── Record extracts

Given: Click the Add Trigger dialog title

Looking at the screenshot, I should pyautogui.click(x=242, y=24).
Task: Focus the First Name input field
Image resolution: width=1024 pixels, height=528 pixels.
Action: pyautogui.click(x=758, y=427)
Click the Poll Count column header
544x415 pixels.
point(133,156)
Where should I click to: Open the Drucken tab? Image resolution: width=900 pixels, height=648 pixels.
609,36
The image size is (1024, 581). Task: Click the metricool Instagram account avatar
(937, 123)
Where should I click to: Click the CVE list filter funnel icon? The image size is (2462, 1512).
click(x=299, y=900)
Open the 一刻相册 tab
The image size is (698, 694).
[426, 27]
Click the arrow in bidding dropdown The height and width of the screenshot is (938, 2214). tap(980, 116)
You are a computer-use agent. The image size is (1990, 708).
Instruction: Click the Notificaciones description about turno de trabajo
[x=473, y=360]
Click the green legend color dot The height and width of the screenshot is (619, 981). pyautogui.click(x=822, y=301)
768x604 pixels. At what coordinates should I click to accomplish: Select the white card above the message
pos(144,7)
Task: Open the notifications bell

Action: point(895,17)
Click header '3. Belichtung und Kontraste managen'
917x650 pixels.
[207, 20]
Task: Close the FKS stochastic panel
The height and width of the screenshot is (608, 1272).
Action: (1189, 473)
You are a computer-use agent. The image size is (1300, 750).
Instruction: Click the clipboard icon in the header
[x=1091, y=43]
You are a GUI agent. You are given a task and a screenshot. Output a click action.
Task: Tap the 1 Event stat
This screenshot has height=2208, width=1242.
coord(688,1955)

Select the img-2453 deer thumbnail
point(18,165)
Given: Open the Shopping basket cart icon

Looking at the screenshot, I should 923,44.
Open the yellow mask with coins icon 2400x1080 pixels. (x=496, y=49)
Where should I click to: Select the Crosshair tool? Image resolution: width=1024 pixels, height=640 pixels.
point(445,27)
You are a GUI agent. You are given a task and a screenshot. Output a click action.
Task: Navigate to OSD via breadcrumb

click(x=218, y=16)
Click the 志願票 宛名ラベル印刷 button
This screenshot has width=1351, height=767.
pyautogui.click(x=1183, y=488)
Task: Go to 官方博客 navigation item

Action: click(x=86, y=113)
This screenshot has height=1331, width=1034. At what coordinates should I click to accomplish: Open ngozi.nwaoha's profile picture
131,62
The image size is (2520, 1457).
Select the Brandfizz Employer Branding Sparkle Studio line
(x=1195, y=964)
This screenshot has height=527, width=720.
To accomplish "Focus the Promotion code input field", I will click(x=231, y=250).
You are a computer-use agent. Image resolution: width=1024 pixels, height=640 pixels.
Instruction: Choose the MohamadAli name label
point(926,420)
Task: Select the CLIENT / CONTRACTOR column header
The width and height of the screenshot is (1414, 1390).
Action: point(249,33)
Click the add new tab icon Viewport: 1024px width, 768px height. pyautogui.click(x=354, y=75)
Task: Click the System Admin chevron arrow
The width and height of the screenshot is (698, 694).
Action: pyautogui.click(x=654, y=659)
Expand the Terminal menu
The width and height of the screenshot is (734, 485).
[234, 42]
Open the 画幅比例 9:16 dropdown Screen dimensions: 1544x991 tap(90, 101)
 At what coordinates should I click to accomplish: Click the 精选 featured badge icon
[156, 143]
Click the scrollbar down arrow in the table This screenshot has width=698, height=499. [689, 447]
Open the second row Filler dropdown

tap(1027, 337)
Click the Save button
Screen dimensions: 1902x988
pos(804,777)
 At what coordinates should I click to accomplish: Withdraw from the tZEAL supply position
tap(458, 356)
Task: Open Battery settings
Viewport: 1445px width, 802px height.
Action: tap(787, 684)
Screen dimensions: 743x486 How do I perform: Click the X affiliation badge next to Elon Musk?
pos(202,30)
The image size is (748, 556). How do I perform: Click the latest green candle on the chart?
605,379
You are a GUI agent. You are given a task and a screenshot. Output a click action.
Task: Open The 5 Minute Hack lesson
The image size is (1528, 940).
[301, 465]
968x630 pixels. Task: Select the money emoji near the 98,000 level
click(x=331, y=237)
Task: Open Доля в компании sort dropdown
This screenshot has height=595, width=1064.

────

* **Work instruction**:
Show me every line in the data above that includes "computer".

* **Written answer**:
You are a computer-use agent. The image size is (1990, 708).
You are a computer-use agent. The image size is (1300, 750).
You are a computer-use agent. Image resolution: width=1024 pixels, height=640 pixels.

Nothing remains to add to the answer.